[Word and element location records]
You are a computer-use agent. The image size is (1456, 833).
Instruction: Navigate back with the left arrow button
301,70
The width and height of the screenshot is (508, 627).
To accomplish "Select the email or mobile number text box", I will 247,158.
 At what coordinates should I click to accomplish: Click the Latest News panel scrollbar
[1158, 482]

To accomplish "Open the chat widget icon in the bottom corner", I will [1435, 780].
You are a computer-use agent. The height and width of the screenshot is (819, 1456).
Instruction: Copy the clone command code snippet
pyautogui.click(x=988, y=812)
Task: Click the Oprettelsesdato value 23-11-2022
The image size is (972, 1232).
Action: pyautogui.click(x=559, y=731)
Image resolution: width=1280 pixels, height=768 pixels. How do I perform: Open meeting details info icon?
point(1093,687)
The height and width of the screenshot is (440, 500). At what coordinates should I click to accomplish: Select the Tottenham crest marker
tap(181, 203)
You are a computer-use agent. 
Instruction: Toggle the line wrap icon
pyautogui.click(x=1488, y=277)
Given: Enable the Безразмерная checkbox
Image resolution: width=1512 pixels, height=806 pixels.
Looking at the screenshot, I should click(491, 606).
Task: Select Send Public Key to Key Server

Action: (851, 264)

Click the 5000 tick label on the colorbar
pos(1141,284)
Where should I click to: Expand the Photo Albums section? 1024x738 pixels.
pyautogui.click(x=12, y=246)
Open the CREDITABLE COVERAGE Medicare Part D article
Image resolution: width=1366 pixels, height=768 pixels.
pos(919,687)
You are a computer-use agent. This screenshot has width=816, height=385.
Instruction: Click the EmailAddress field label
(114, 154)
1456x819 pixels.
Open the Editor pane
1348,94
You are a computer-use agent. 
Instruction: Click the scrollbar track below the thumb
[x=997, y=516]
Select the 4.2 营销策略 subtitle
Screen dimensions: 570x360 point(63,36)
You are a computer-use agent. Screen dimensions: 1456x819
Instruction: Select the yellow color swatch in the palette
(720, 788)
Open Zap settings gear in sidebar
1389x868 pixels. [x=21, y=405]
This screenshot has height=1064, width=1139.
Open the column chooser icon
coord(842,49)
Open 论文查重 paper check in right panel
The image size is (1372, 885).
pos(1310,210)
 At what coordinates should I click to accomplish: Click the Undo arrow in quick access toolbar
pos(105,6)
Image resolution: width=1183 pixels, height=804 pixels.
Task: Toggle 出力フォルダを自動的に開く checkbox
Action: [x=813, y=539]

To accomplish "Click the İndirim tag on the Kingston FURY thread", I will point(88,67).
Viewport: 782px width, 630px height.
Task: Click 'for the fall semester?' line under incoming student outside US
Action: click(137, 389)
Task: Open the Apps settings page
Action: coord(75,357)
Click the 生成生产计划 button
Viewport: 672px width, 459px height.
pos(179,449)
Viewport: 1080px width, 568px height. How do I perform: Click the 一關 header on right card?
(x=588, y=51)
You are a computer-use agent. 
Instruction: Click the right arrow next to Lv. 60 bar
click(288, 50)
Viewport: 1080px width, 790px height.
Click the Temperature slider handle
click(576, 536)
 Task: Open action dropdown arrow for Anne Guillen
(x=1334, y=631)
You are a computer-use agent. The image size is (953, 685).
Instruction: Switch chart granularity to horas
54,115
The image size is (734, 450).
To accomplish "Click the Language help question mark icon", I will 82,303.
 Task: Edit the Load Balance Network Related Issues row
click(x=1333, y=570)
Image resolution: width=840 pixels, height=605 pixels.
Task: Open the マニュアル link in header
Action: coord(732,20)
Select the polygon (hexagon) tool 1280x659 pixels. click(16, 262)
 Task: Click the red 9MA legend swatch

** STATED GOAL **
Rewrite the records from the line with "I will point(88,67)." up to and including the line with "Task: Open the Apps settings page", replacing "Kingston FURY thread" with "Kingston FURY post" and leaving everything else unchanged.

** EXERCISE SOLUTION **
To accomplish "Click the İndirim tag on the Kingston FURY post", I will point(88,67).
Viewport: 782px width, 630px height.
Task: Click 'for the fall semester?' line under incoming student outside US
Action: click(137, 389)
Task: Open the Apps settings page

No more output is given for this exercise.